The Globe of Science and Innovation at CERN, Geneva, Switzerland.

On August 6th, 1991, Tim Berners-Lee summarized the origins of what he called “the WorldWideWeb project”:

“The project started with the philosophy that much academic information should be freely available to anyone. It aims to allow information sharing within internationally dispersed teams, and the dissemination of information by support groups.”

When the Web was created, Berners-Lee and his colleagues could have stopped there, satisfied with finding a brilliant solution to the problem of linking up CERN scientists and data, globally. Would anyone have blamed them? But the project grew far beyond its relatively modest original scope because Berners-Lee and others saw that the Web could solve much bigger problems.

We’re at a critical juncture with Big Data because right now, we’re choosing the problems we want it to solve. Call it the “CERN moment,” if you like. We’re not asking enough of Big Data, and we’re still getting in its way.
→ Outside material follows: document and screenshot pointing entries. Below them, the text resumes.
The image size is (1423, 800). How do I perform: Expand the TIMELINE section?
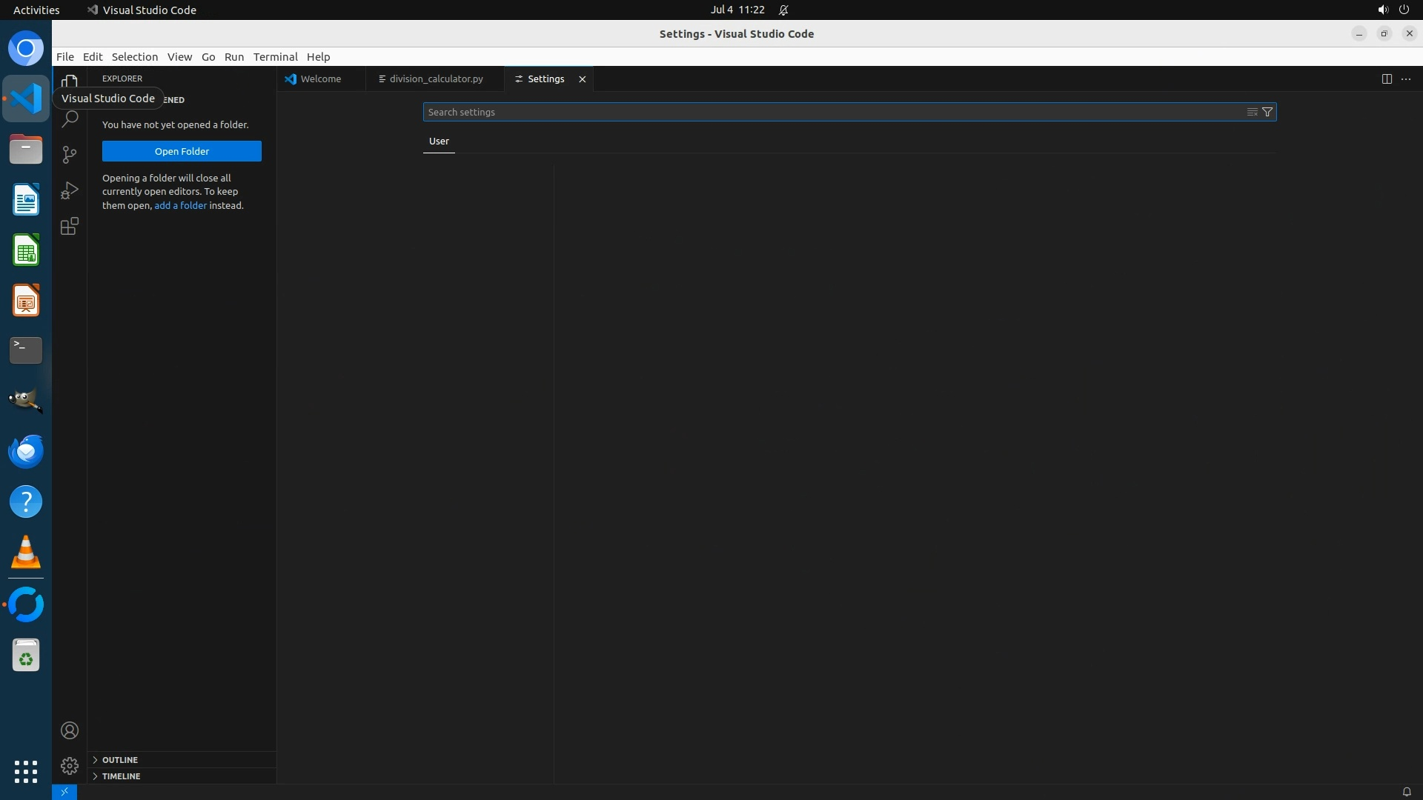pyautogui.click(x=121, y=776)
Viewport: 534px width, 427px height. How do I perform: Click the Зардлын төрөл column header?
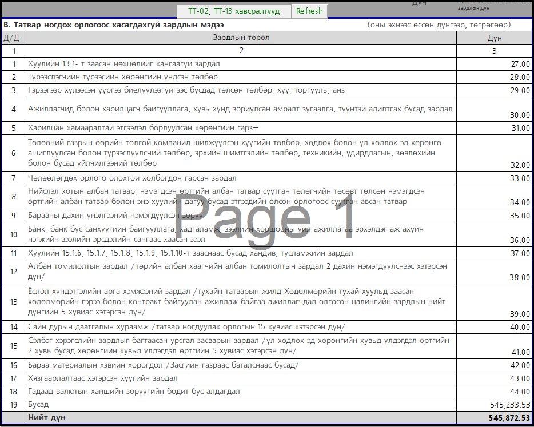pos(241,38)
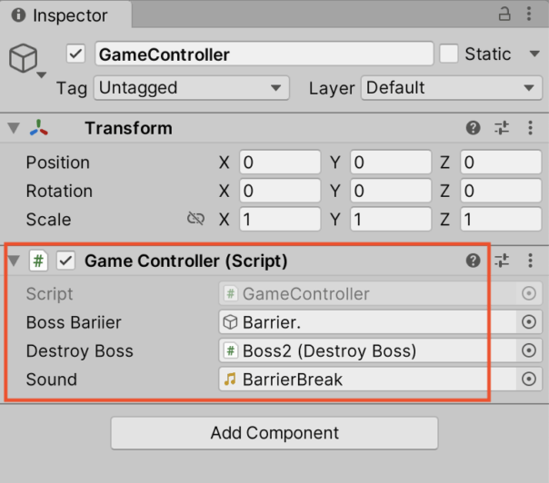Open the Tag dropdown showing Untagged
Viewport: 549px width, 483px height.
(192, 88)
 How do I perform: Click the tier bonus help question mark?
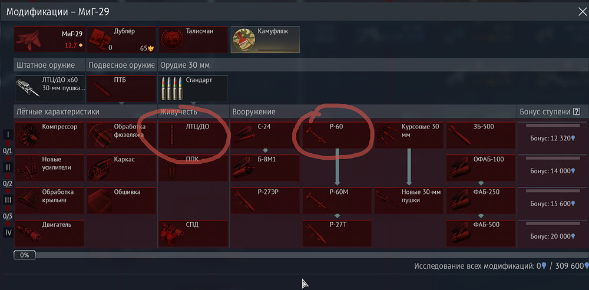click(577, 112)
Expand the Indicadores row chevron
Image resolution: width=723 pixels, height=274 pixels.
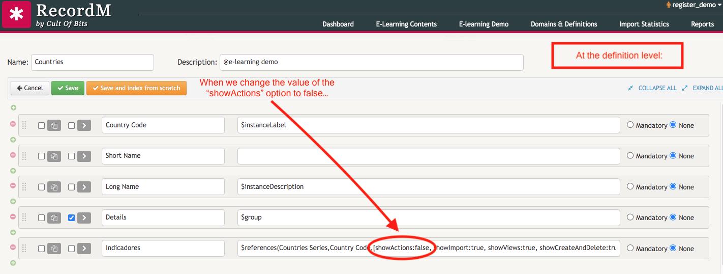pyautogui.click(x=84, y=249)
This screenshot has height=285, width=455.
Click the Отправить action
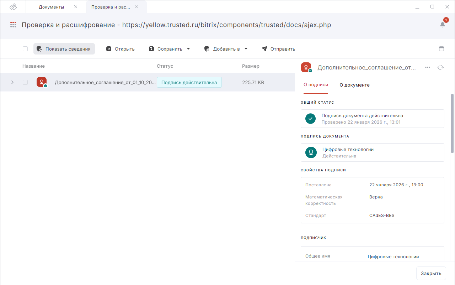point(279,48)
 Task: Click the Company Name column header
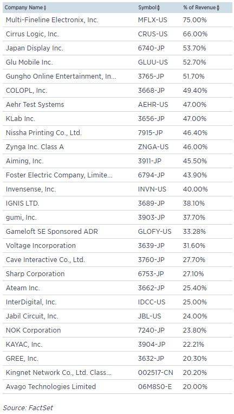click(24, 8)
The data paradigm we’re used to (and comfortable with) relies on human analysis and application. Gather the data, build a dashboard, draw a conclusion, make a decision, act. This workflow was great for answering questions like, “which items should we feature on our home page?”
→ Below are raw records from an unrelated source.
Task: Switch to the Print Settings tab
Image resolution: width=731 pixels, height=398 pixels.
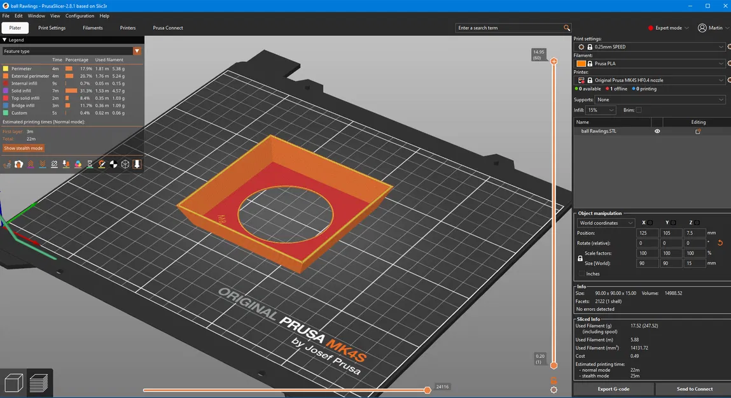Action: pos(52,28)
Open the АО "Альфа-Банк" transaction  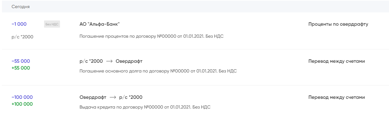100,24
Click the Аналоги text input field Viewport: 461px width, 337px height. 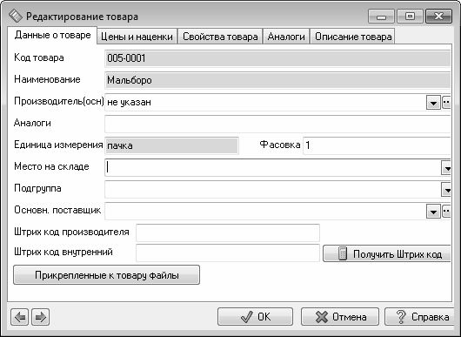click(x=277, y=124)
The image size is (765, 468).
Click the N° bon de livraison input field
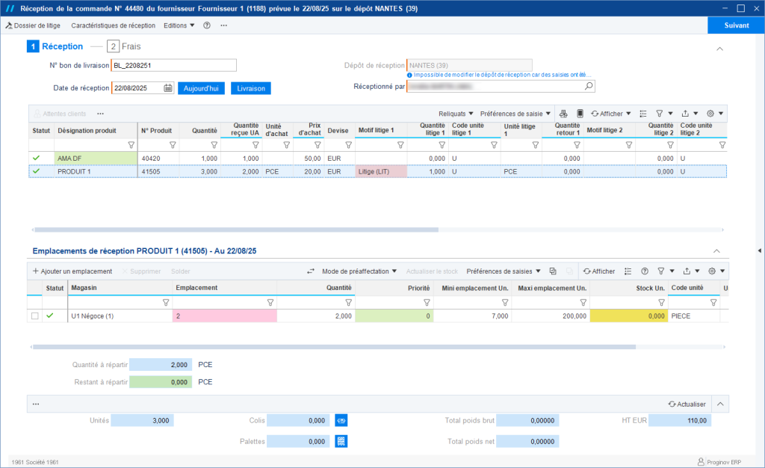173,65
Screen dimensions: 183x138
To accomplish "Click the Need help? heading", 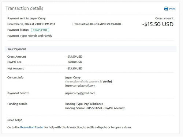I will pyautogui.click(x=15, y=120).

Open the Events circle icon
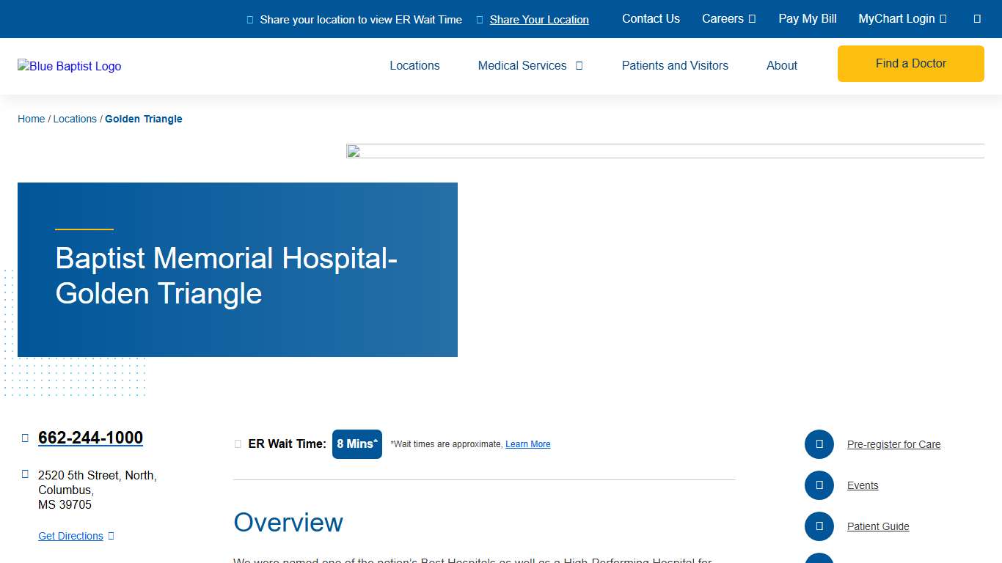(x=819, y=485)
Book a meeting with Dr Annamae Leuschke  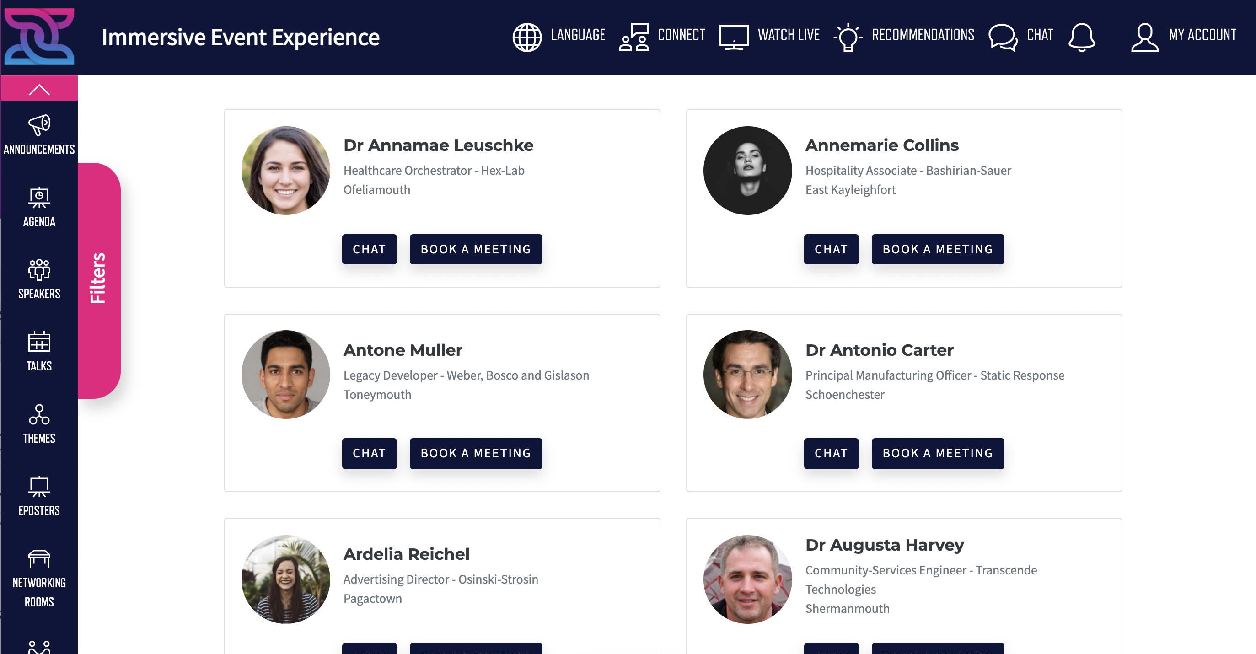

But we should be using Big Data to do what we can’t, not just help us do what we’re already doing, better. One application of Big Data I’d like to see is a kind of “Pandora for stuff” based on networked data from many sources (essentially a more accurate, more useful personalization). Another is a new kind of sentiment analysis that focuses less on the what of sentiment, and more on the why and what now—why do people like or dislike your product or brand, and what should you do about it. This idea speaks to something that I think Big Data will soon excel at: finding cause. We are a bit skittish about cause, and for good reason. Almost all the data marketers deal with tells them about correlation, but hardly ever rises to the level of determining cause. It tells them about relationships, but doesn’t tell us why those relationships exist. It might seem like solid correlation data is the best we’ll get, but I think Big Data can absolutely take us all the way to cause if we pipe enough data into our systems, and crucially, give those systems the power to control variables programmatically.

Old: Define the problem, train the machine. New: Train the machine to define the problem.

In order to meet its true potential, Big Data should draw the conclusions, make the decisions, and act programmatically, in real time, with minimal human involvement.

Right now, humans are still better at at least one thing: defining the problem. But that’s not to say Big Data can’t eventually outdo us in this arena, too. If we can train machines to solve problems, we can train them to define them as well. Once this happens, we close the circuit—the true power of Big Data is realized. The system starts working on its own, and better than ever before. Here are the conditions which must be met for Big Data to flourish:

  1. It must be ubiquitous, accessing data from everywhere we let it.
  2. It must be always on, constantly gathering, processing, comparing, and acting.
  3. It must be empowered to act in the moment.

What do you think? Are there other conditions that will help us get more out of Big Data? Add them to the comments below, and let’s discuss!

  • MattLaessig

    Great article Stephen. That will truly be a paradigm shift of how we engage “the machine”. Shifting from human definition of the problem, which is largely limited by our insights at the beginning of the analysis, to training the machine to identify the problem itself during and after the analysis of staggering levels of data will unlock tremendous value and more powerful conclusions.